▶ [Excerpt]:

A Short History
Corstorphine Old Parish Church
A Short History by S H Jackson
The story of the present church stems from the acquisition of the lands of Corstorphine by Adam Forrester from William More of Abercorn in 1347. Adam Forrester, a very successful and influential burgess of Edinburgh, was twice provost of that city and held several other public offices. The Exchequer Rolls of the period list his many monetary rewards for the skilful exercise of his duties, including that of ‘Custumar’ which made him responsible for levying customs dues. In recognition of his public service he was knighted in later life. He possessed other properties and estates including Nether Liberton, Whitburn and Niddry but after acquiring Corstorphine he built a castle and settled there. Sit Adam amassed a large part of his fortune by trading with England.

▶ [Provided material]:

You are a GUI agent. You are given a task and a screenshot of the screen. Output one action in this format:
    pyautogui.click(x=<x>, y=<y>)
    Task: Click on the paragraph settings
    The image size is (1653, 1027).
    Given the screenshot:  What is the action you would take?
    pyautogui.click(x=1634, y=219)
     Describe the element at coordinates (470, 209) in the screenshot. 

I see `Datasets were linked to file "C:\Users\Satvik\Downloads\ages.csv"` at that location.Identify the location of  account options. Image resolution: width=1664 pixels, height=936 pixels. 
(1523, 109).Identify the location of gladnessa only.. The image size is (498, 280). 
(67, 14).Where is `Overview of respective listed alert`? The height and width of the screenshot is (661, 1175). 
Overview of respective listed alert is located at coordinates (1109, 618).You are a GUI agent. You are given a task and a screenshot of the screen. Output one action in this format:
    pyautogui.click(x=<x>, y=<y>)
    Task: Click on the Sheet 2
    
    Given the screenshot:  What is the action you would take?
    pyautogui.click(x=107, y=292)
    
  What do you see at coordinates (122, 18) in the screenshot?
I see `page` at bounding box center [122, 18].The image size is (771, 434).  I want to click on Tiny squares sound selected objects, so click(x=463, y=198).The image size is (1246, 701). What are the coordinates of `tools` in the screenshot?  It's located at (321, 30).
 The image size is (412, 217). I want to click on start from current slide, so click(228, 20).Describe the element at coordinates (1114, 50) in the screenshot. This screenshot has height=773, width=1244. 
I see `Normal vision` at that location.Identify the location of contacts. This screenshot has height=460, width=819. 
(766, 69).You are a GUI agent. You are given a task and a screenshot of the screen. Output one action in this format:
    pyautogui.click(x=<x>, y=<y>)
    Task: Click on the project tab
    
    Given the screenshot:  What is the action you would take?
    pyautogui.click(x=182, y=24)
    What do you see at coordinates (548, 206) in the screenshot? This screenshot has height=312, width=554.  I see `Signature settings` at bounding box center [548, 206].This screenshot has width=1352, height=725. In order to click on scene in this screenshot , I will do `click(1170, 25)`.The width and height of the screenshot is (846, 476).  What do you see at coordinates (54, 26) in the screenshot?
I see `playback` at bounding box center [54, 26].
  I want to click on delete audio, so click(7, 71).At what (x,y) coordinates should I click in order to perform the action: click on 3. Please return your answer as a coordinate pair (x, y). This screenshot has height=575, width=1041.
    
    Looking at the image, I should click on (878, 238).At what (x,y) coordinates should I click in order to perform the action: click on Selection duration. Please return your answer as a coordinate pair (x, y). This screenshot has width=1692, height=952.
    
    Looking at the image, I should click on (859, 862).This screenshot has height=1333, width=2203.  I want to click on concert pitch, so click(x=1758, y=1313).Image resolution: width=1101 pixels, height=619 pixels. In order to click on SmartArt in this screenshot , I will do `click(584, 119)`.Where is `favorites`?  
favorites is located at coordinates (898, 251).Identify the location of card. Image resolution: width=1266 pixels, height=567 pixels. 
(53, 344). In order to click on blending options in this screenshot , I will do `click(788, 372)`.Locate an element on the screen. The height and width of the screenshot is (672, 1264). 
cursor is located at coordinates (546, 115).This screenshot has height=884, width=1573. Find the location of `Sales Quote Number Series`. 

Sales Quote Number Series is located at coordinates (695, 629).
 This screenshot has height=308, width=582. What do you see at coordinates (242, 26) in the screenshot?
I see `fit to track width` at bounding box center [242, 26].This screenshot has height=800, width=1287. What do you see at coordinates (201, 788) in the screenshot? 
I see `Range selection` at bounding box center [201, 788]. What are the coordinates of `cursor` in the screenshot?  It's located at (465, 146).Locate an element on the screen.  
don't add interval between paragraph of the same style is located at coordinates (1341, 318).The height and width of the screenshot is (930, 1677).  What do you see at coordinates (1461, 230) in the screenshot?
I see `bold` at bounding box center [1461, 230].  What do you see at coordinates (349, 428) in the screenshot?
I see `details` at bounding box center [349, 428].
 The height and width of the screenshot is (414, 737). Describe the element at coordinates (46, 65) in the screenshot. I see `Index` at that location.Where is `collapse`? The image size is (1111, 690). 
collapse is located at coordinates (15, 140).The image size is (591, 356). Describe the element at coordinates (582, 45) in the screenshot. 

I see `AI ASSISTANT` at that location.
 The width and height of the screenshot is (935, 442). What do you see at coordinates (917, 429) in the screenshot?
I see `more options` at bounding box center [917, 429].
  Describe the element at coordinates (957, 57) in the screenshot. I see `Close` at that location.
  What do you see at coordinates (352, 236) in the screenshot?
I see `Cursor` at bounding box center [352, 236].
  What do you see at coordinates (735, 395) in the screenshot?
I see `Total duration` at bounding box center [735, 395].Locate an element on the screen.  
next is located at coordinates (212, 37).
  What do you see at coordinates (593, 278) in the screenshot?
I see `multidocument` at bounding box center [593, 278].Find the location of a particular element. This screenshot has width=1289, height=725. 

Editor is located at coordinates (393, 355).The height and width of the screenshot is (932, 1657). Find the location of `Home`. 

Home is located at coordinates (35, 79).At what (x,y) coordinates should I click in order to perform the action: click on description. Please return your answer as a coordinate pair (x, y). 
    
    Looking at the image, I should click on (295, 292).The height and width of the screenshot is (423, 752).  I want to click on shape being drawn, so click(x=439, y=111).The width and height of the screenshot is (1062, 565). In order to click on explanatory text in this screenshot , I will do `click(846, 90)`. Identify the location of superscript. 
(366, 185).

▶ [Problem]:
Please state from whom Adam Forrester acquired the lands of Corstorphine, according to the church history, and in what year.

▶ [Response below]:
From William More of Abercorn, in 1347.